On Adversarial Robustness: A Neural Architecture Search perspective

Adversarial robustness of deep learning models has gained much traction in the last few years. Various attacks and defenses are proposed to improve the adversarial robustness of modern-day deep learning architectures. While all these approaches help improve the robustness, one promising direction for improving adversarial robustness is un-explored, i.e., the complex topology of the neural network architecture. In this work, we answer the following question: "Can the complex topology of a neural network give adversarial robustness without any form of adversarial training?" empirically by experimenting with different hand-crafted and NAS based architectures. Our findings show that, for small-scale attacks, NAS-based architectures are more robust for small-scale datasets and simple tasks than hand-crafted architectures.

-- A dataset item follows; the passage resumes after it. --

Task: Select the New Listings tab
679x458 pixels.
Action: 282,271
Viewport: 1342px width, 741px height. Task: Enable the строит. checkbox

However, as the dataset's size or the task's complexity increase, hand-crafted architectures are more robust than NAS-based architectures. We perform the first large scale study to understand adversarial robustness purely from an architectural perspective. Our results show that random sampling in the search space of DARTS (a popular NAS method) with simple ensembling can improve the robustness to PGD attack by nearly ~12\%. We show that NAS, which is popular for SoTA accuracy, can provide adversarial accuracy as a free add-on without any form of adversarial training. Our results show that leveraging the power of neural network topology with methods like ensembles can be an excellent way to achieve adversarial robustness without any form of adversarial training. We also introduce a metric that can be used to calculate the trade-off between clean accuracy and adversarial robustness.